Range to reproduce from the entries below: the line with "You are a GUI", the line with "Viewport: 1120px width, 1072px height.", and every line in between. Give them exactly and give nothing else.

» **Source data**
Start of Block
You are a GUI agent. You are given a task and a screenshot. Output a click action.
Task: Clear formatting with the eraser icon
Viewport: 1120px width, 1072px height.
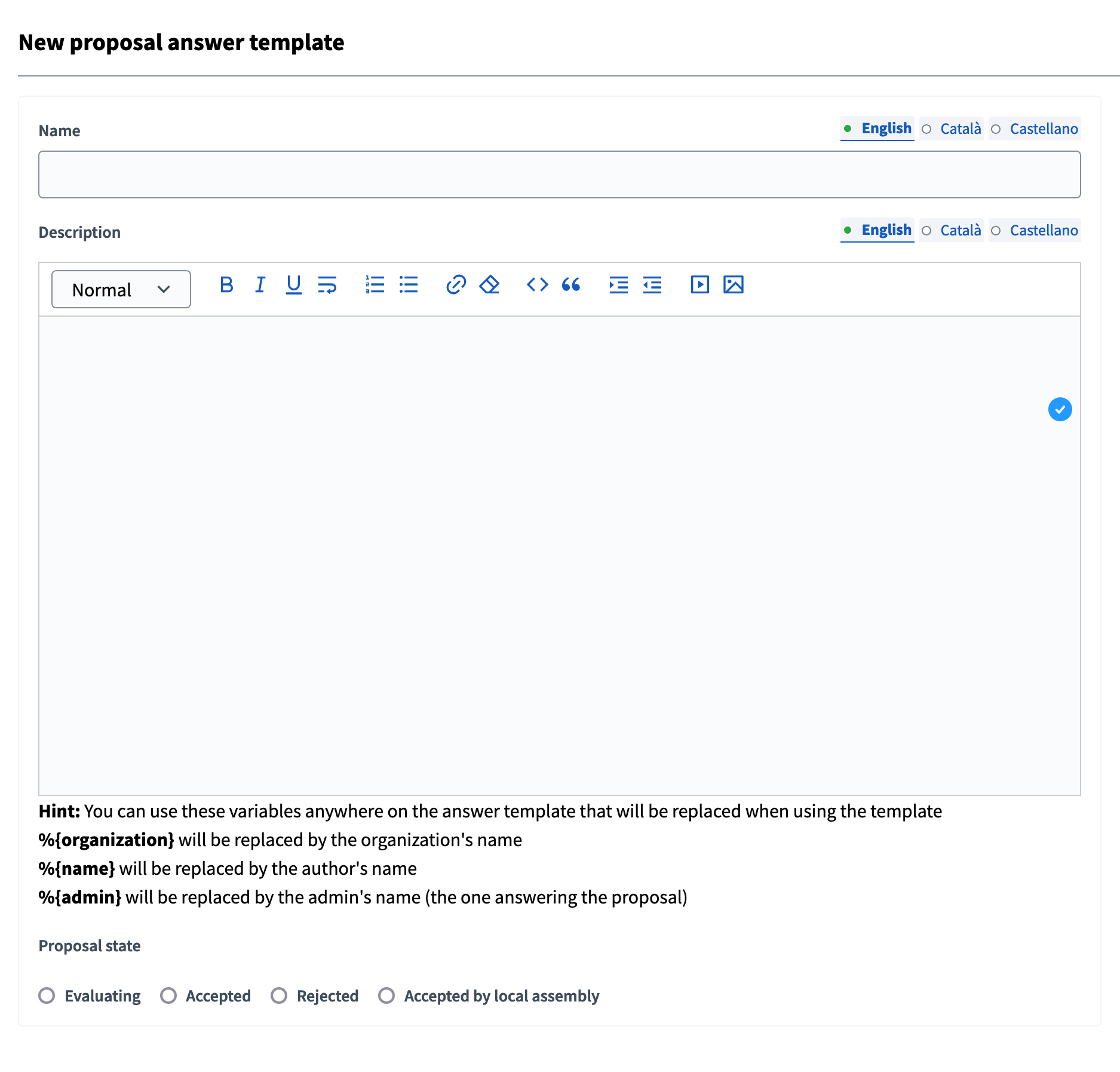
End of Block
Start of Block
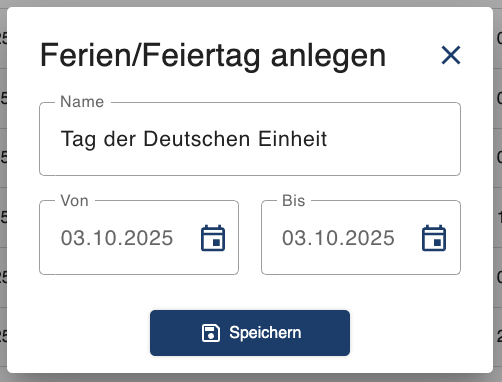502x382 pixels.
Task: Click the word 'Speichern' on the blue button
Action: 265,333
End of Block
» **Finished exercise**
You are a GUI agent. You are given a task and a screenshot. Output a click action.
Task: Clear formatting with the eraser icon
Viewport: 1120px width, 1072px height.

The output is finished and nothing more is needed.